Maladie cœliaque (MC)

Maladie cœliaque : pathogenèse
Il est clair que la maladie cœliaque, une maladie auto-immune, est une réaction au gluten, une protéine de gluten. Mais qu'est-ce qui déclenche cette maladie ? La maladie cœliaque est due à une pathologie complexe causée par l'interaction de facteurs génétiques et exogènes.
Facteurs génétiques de la maladie cœliaque
Une incidence élevée de la maladie cœliaque de 10 à 15 % chez les parents au premier degré et d'environ 50 à 75 % chez les jumeaux monozygotes suggère une implication génétique dans la pathogenèse. Parmi les facteurs héréditaires, le système HLA (Human Leukocyte Antigen), un complexe génétique dont la fonction est de reconnaître les molécules étrangères à l'organisme, joue un rôle important. Environ 90 % des personnes atteintes de la maladie cœliaque sont porteuses du gène HLA-DQ2, et presque toutes les autres expriment le gène HLA-DQ8. La présence des deux complexes génétiques est certes nécessaire au développement de la maladie, mais elle n'est pas seule responsable. Ces gènes sont en effet présents chez plus de 30 à 40 % de la population non concernée par la maladie coeliaque.

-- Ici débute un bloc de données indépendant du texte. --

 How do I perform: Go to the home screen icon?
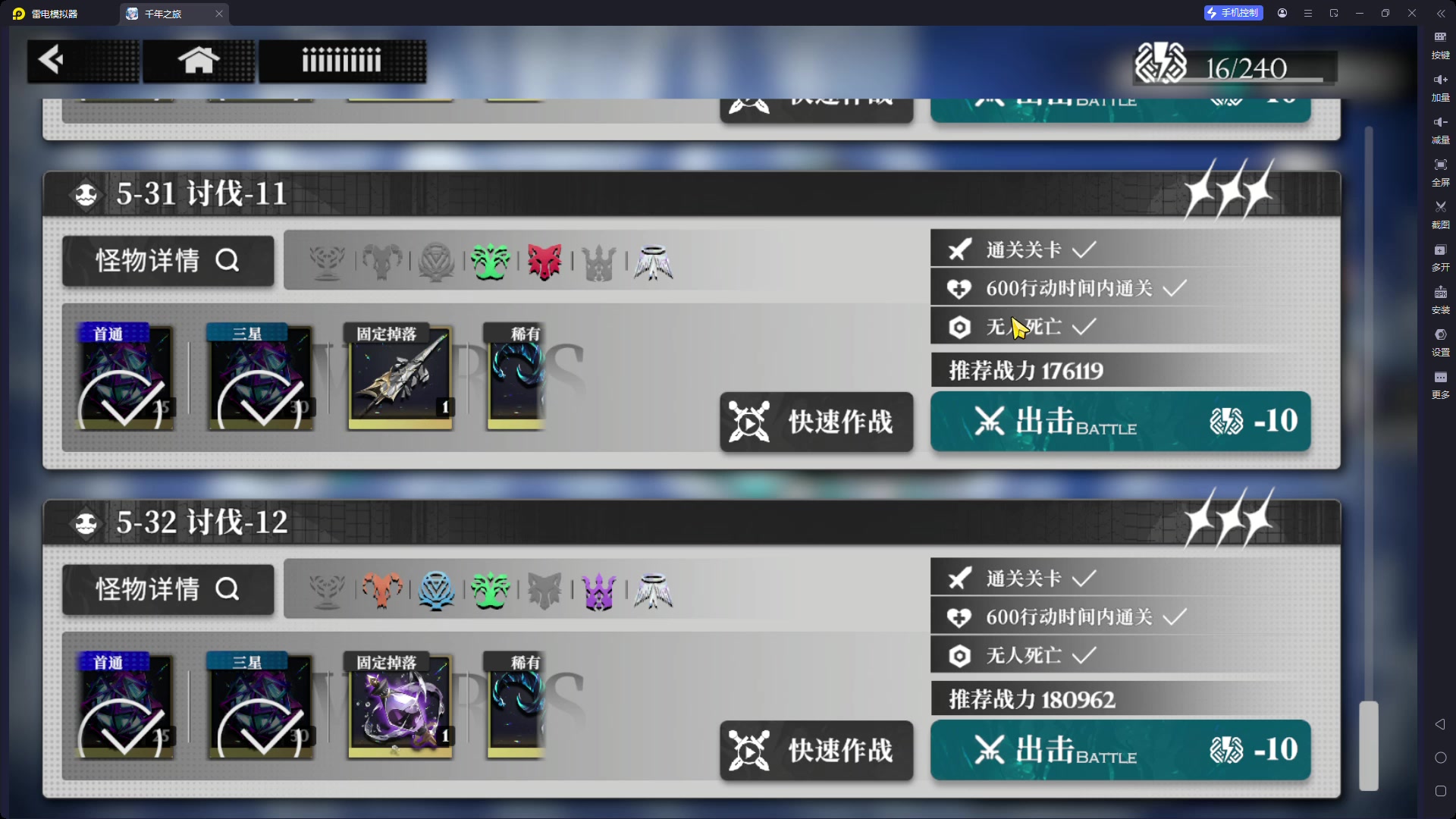click(x=199, y=61)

Facteurs exogènes dans la maladie cœliaque
Le seul facteur exogène connu à ce jour qui joue un rôle dans la maladie cœliaque est le gluten, un terme générique désignant les protéines de réserve du blé, du seigle et de l'orge. Ces protéines ont une teneur élevée en résidus de proline et de glutamine et sont appelées prolamines. Les prolamines du blé comprennent les gliadines (α, γ et ω gliadines) et les glutenines. Elles ne peuvent pas être complètement décomposées par les enzymes gastriques et pancréatiques et déclenchent la réponse immunitaire adaptative de la maladie cœliaque.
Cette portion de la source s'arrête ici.